- Battle of Dhurma: Part of the Ottoman–Wahhabi war's Najd Expedition
| Date | January 1818 |
| Location | Dhurma, Najd (Central Arabia) |
| Result | Ottoman–Egyptian victory |

Belligerents
- Ottoman Empire Eyalet of Egypt; ;: Emirate of Diriyah

Commanders and leaders
- Ibrahim Pasha: Abdullah Ibn Saud

Strength
- Unknown: ~1,200 soldiers

Casualties and losses
- ~600+ soldiers killed: 800+ soldiers killed 3,000 civilians expelled Unknown number of civilians killed

= Battle of Dhurma (1818) =

Battle and Massacre in Arabia during the Wahhabi War

The Battle of Dhurma was a battle and massacre in the Third Campaign of the Ottoman–Wahhabi war during the Expedition to Najd. The Ottomans laid siege to Dhurma, and their troops intentionally killed many of those that surrendered.

==Battle==
In January 1818, Ibrahim Pasha led Ottoman forces to the Dhurma fortress, a stronghold equipped with an abundance of both defenders and provisions. Upon arrival, Ibrahim Pasha meticulously surveyed the fortress before initiating the siege at its eastern flank. Despite Ottoman bombardments and assaults on the walls, the fierce battle that ensued concluding with the initial Ottoman attack being thwarted. Ibrahim Pasha tried to negotiate with the fortress' garrison, but was unsuccessful and his forces attacked again.

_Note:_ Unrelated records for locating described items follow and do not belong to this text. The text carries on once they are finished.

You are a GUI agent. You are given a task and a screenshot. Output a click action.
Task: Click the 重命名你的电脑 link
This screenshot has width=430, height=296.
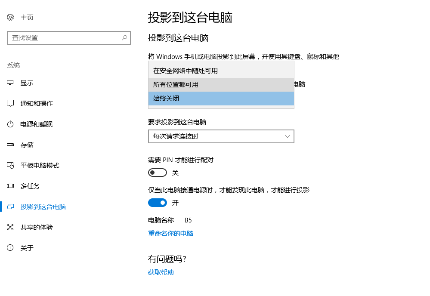pyautogui.click(x=170, y=233)
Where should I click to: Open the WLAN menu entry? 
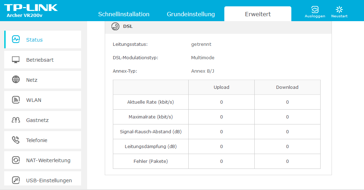(x=43, y=100)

Ottoman cannons bombed the fortress walls relentlessly, reportedly firing 5,300 shots at the stronghold. Despite the strength of their renewed attack, they were decisively repulsed again, and incurred losses of 600 men. The garrison was undeterred by the initial attacks and even began reconstruction on damaged sections of the fortress walls. After his attacks from the east failed, Ibrahim Pasha subsequently attacked the fortress, under the leadership of Mut'ab bin 'Aafisan, from the south. After additional cannon bombardments and another assault, the Ottomans succeeded in seizing the fortress, infiltrating it from all sides. Street battles continued within the walls, which caused numerous additional Ottoman casualties. The battle resulted in the death of 800 of Saud's soldiers, with only 400 of 1,200 surviving.

==Massacre==
Inside the fortress, the Ottomans conducted a ruthless campaign, targeting residents in both shops and houses. In a deceitful maneuver, after surrendering soldiers had their weapons confiscated only to be subsequently killed by Ottomans. The fortress endured widespread pillaging of money, weapons, cattle, clothing, and personal belongings and was rendered uninhabitable. Ibrahim Pasha seized control and captured 3,000 women and children, dispatching them to Diriyah.